Bei der Hilfeleistung in Lohnsteuersachen für die Mitglieder kann die Haftung des Vereins für das Verschulden seiner Organe und Angestellten nicht ausgeschlossen werden.

Für die sich aus der Hilfeleistung in Lohnsteuersachen ergebenden Haftpflichtgefahren (z. B. Beratungsfehler, Verlust von Bearbeitungsunterlagen) schließt der Verein eine Vermögenshaftpflichtversicherung an angemessener Höhe ab. Zuständige Stelle i. S. d. § 158 c Abs. 2 des Gesetzes über den Versicherungsvertrag ist die Oberfinanzdirektion.

 

§ 16 Auflösung des Vereins, Liquidation

(1) Die Auflösung des Vereins kann nur in einer zu diesem Zweck gesondert einberufenen Mitgliederversammlung beschlossen werden. Hierzu bedarf es einer 3/4 Mehrheit der erschienenen Mitglieder.
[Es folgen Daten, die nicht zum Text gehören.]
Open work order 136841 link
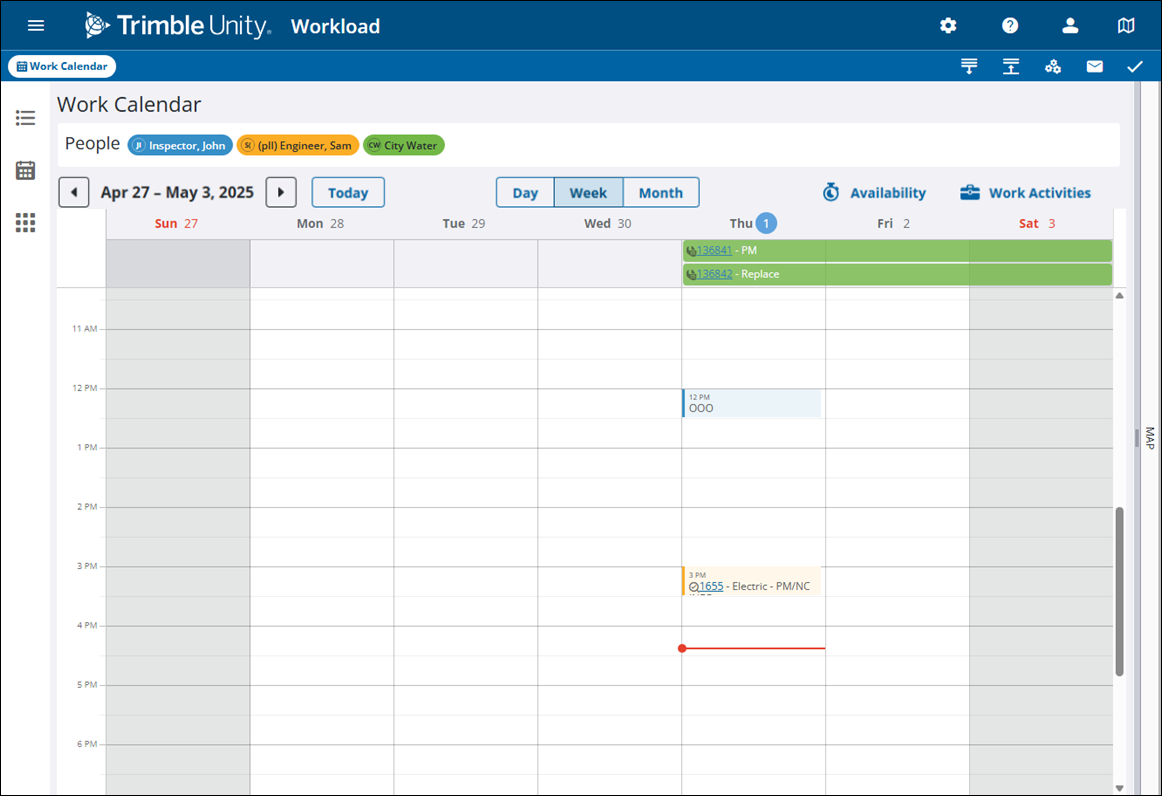[x=714, y=250]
Der Verein kann jedoch nicht aufgelöst werden, wenn mindestens sieben der anwesenden Mitglieder der Auflösung widersprechen.

(2) Falls die Mitgliederversammlung nicht anders beschließt, sind der erste und zweite Vorsitzende gemeinsam vertretungsberechtigte Liquidatoren.

(3) Auf Antrag des Vorsitzenden ist vor der Abstimmung über die Auflösung des Vereins und die Verwendung des Vereinsvermögens die Bestellung eines Beauftragten zur Abwicklung der schwebenden Lohnsteuerangelegenheiten gem. § 24 StBerG sowie die Aufbewahrung der Handakten gem. § 26 Abs. 4 StBerG zu beschließen.

(4) Bei einer Auflösung des Vereins verfällt das Restvermögen nach durchgeführter Liquidation an eine gemeinnützige Einrichtung. Über den Begünstigten ist in der Mitgliederversammlung gesondert zu entscheiden.

 

§ 17 Gerichtsstand

Gerichtsstand ist der Sitz des Vereins. Erfüllungsort ist in jedem Fall Elsterberg/Vogtland.

 

§ 18 Schlußbestimmung

Sollten Teile dieser Satzung unwirksam sein oder werden, so berührt das nicht die Wirksamkeit der übrigen Satzungsteile.